Records from a collection
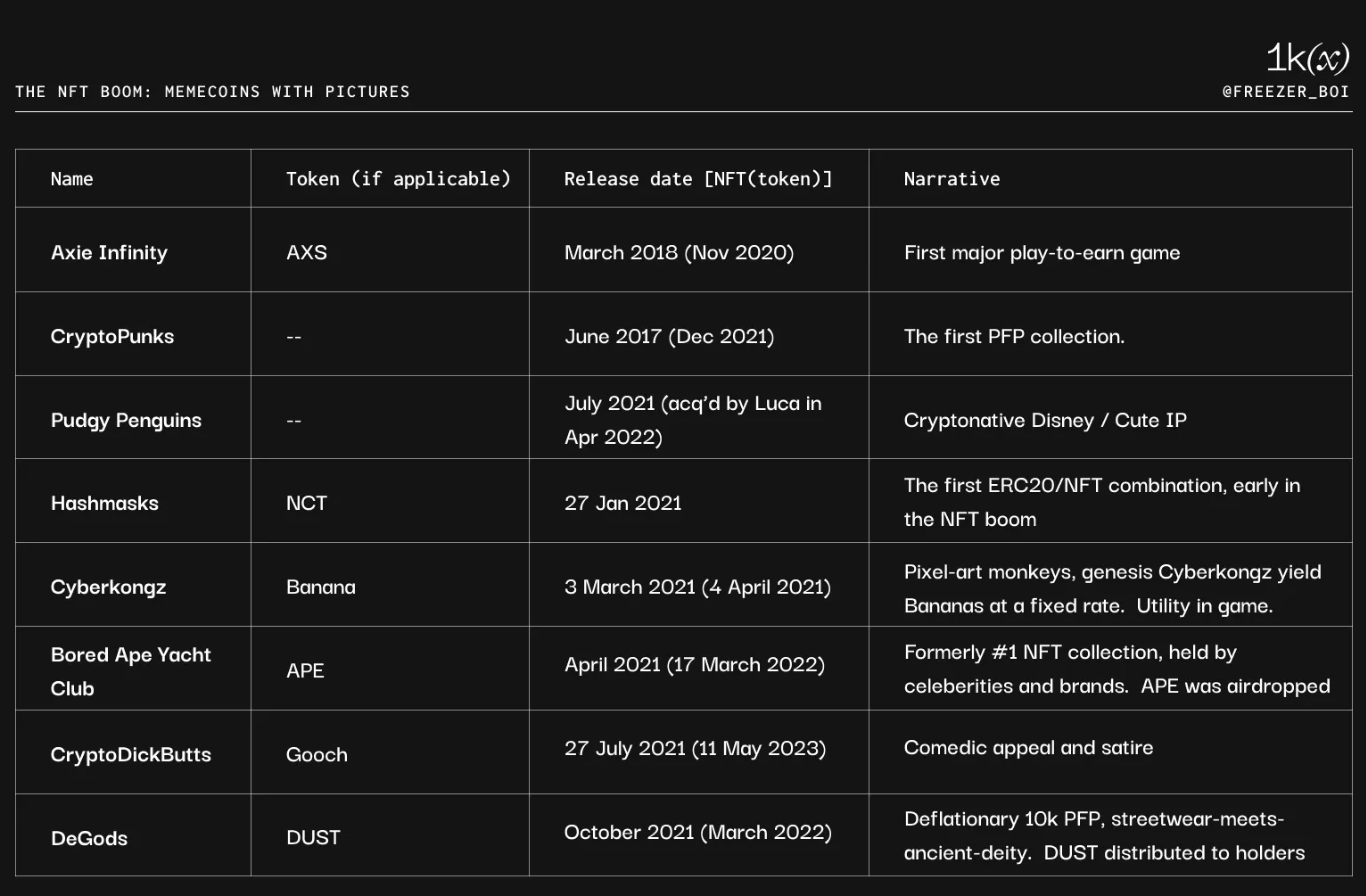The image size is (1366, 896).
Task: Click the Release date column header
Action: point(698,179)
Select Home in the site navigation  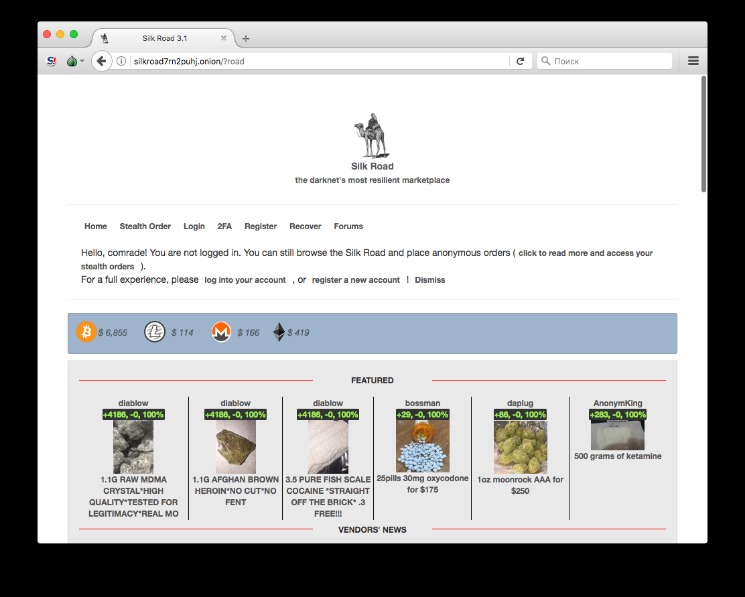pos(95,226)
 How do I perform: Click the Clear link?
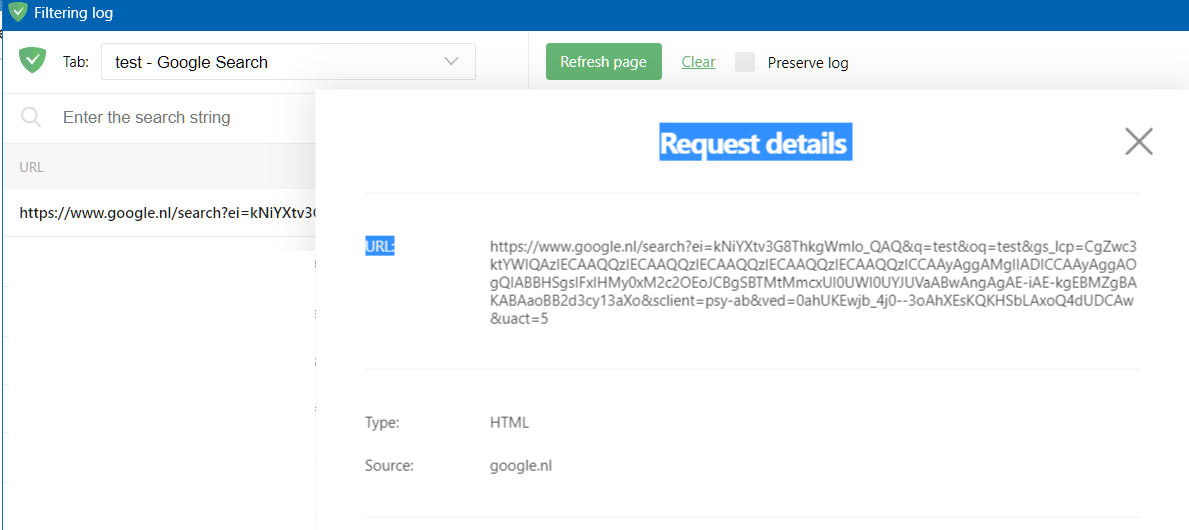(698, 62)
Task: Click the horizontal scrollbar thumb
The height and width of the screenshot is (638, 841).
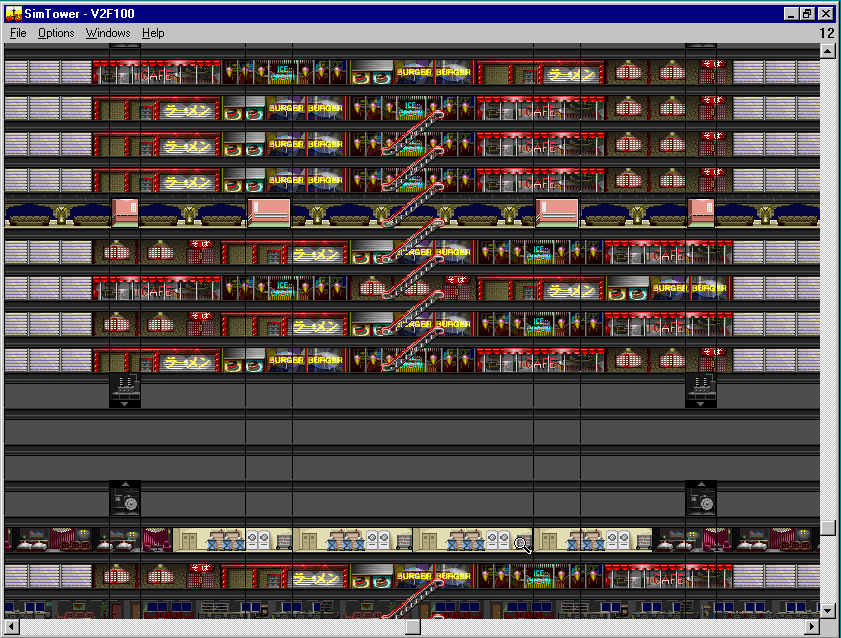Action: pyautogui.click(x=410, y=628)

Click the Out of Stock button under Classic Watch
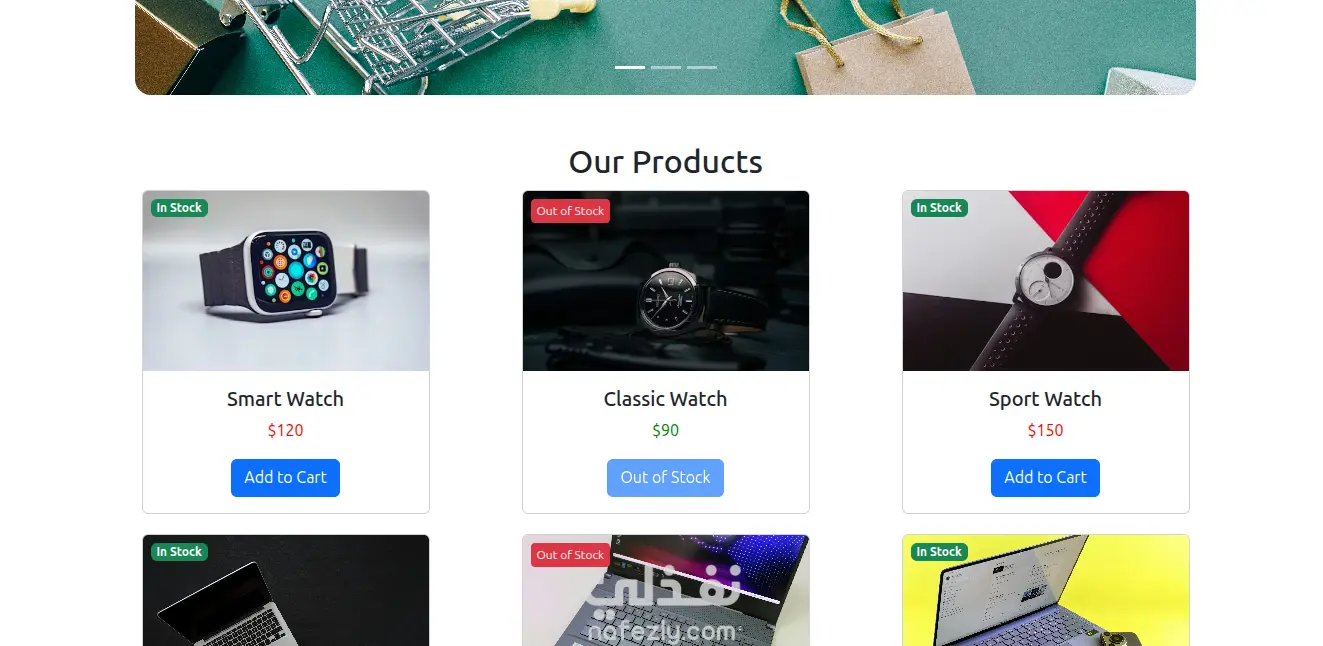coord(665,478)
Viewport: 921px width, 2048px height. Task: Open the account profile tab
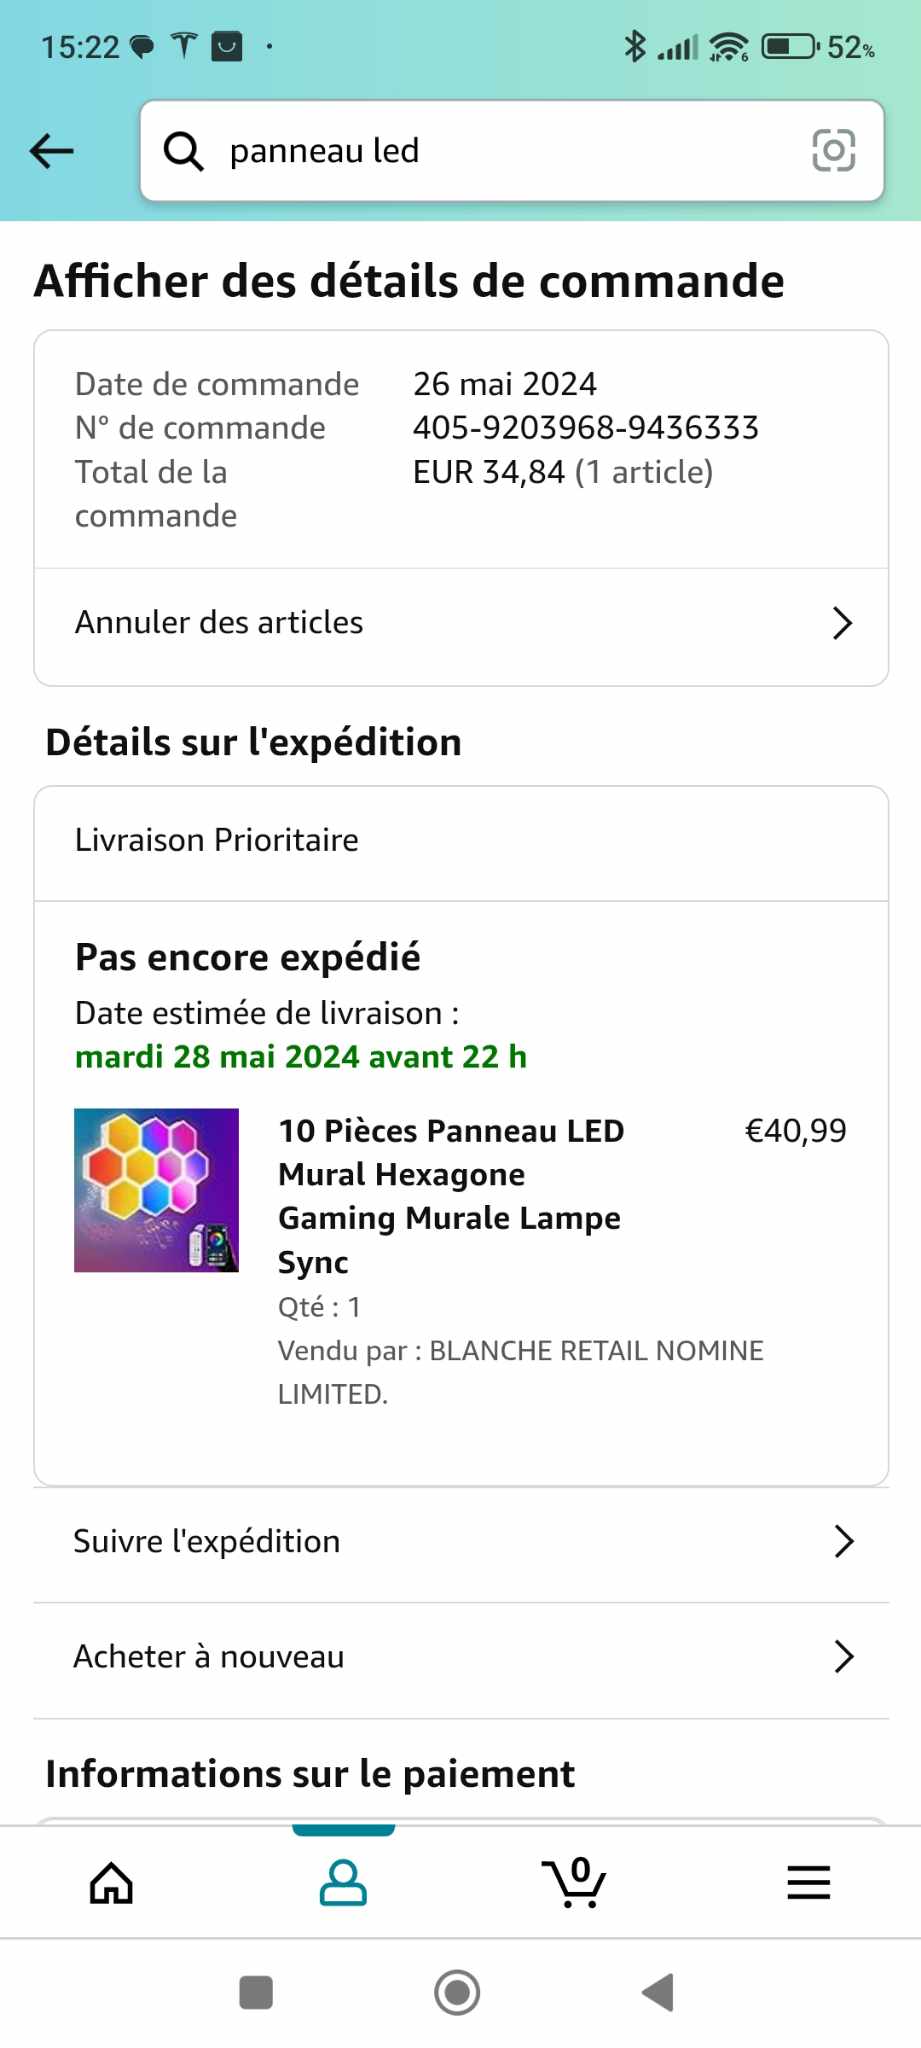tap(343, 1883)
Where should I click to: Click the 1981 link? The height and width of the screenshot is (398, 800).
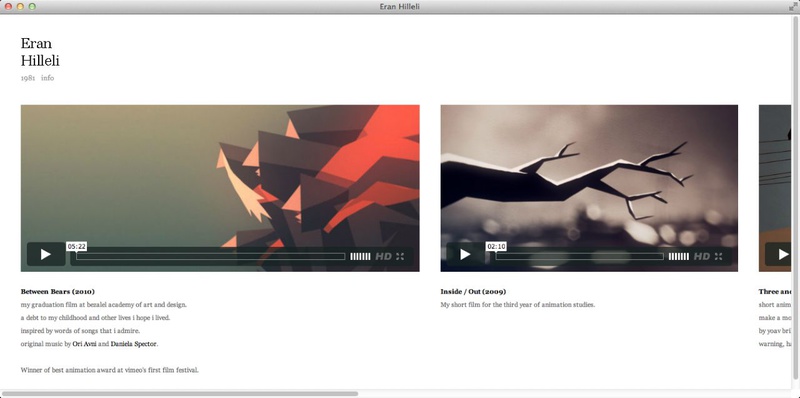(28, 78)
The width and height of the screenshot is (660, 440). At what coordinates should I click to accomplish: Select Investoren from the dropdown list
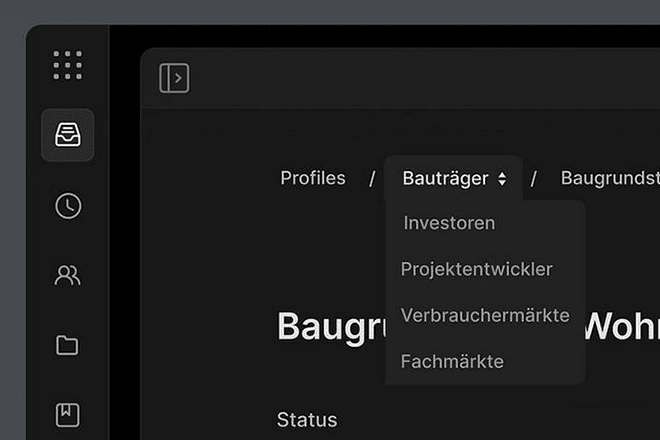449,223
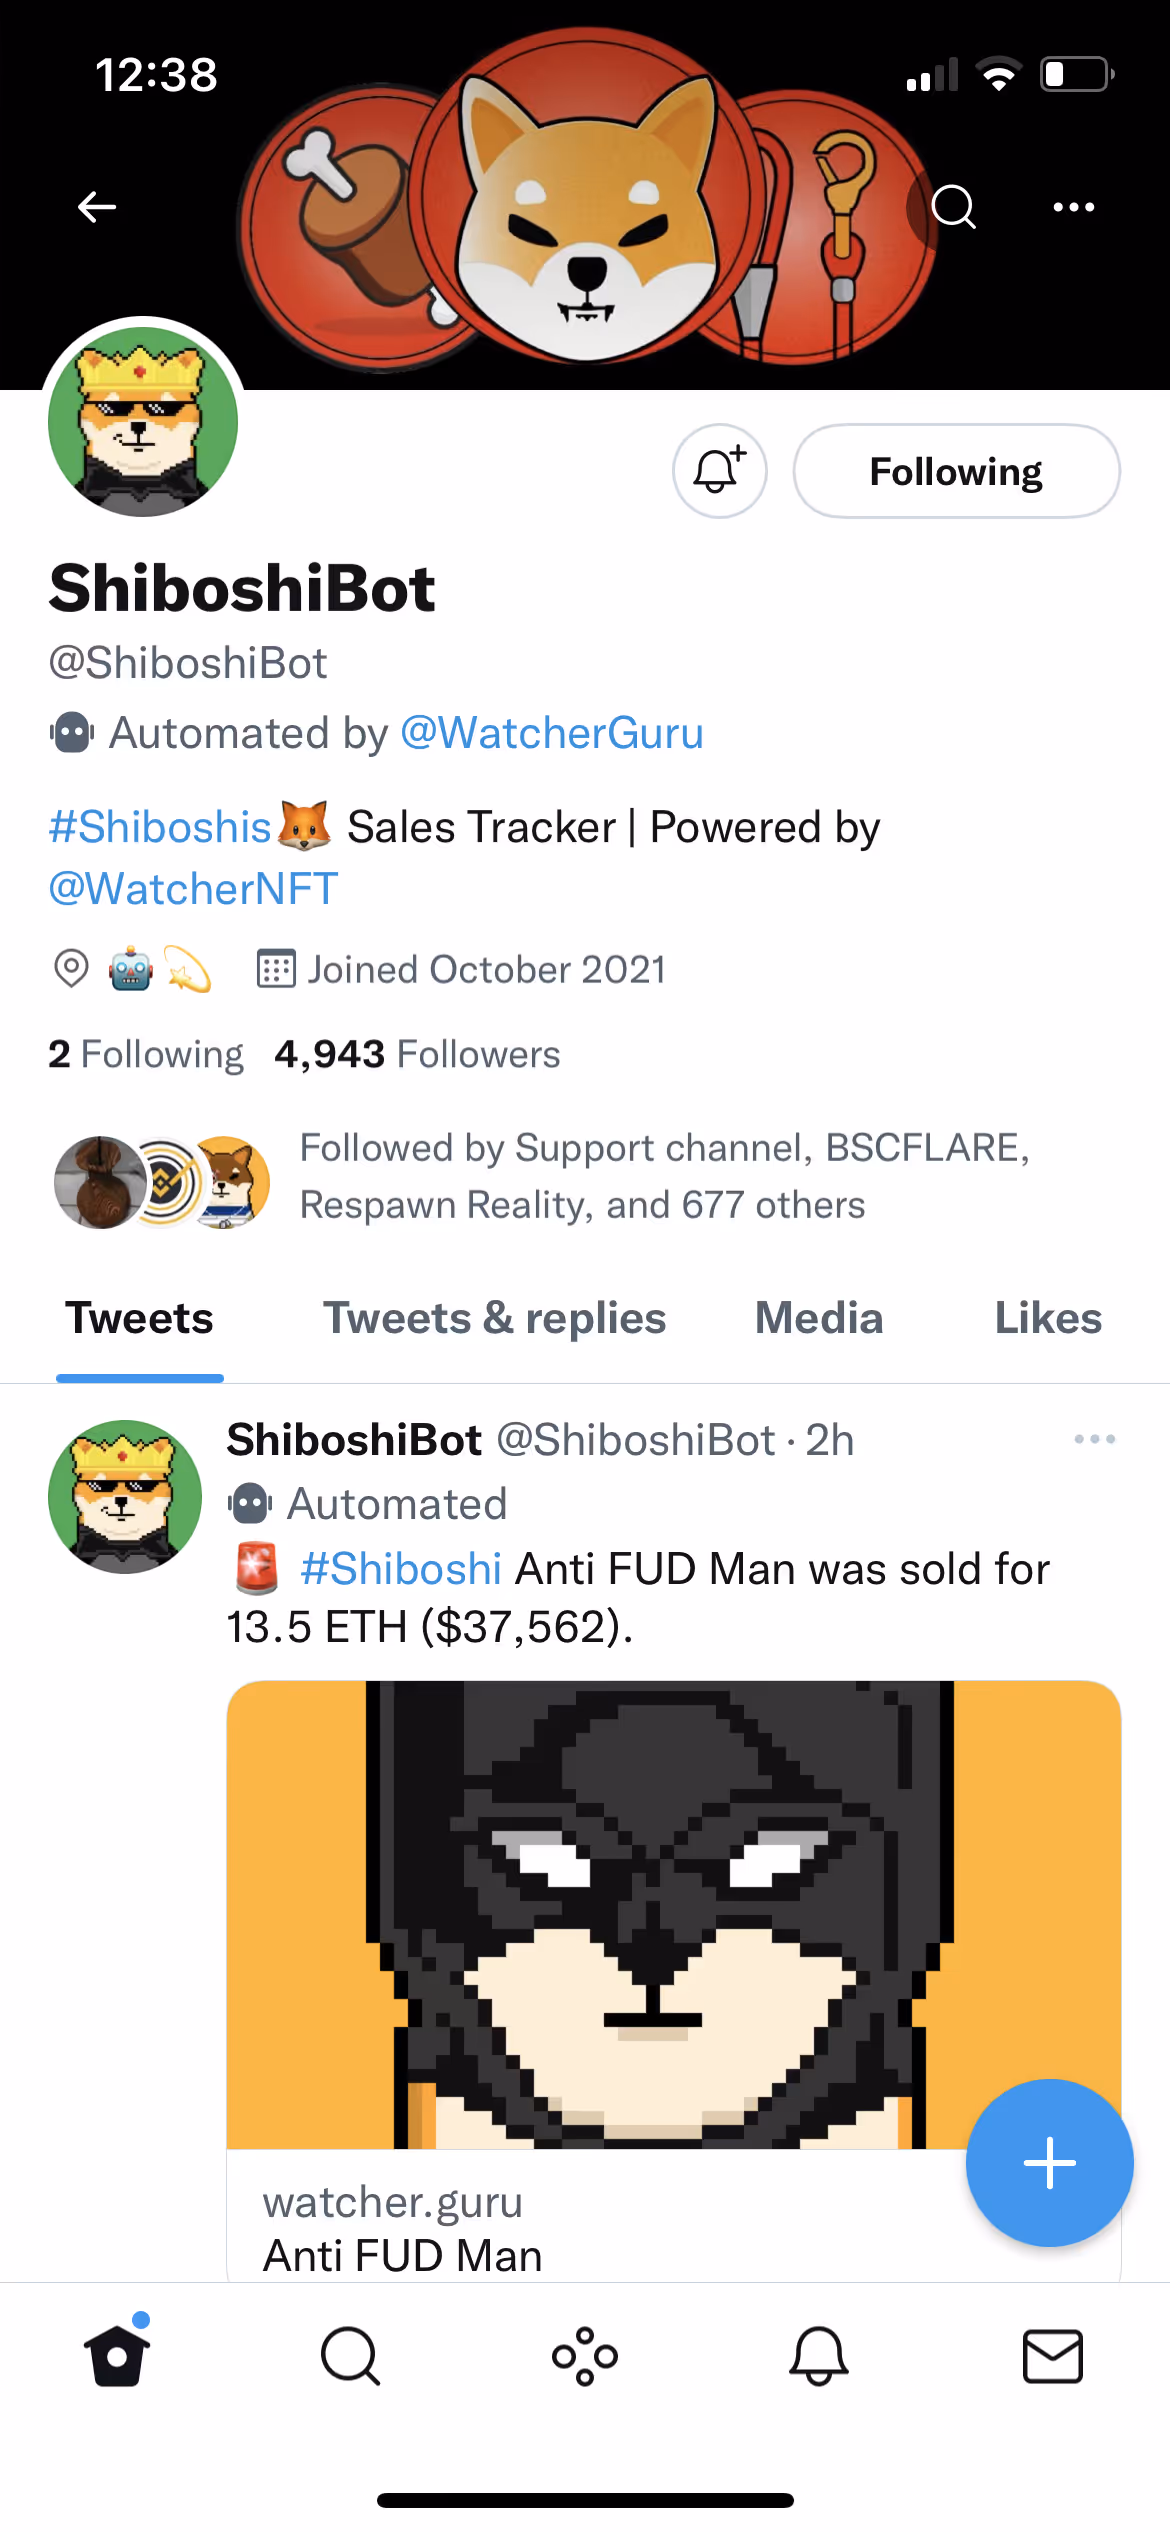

§ **Activity**
Copy the lines from the line that contains "Where should I" through the end of the records, exactly and with nothing added; leave the pictures out.

§ **Worked solution**
Where should I click to: Click the 1981 link? The height and width of the screenshot is (398, 800).
(28, 78)
The width and height of the screenshot is (660, 440). At what coordinates should I click to accomplish: Select Investoren from the dropdown list
449,223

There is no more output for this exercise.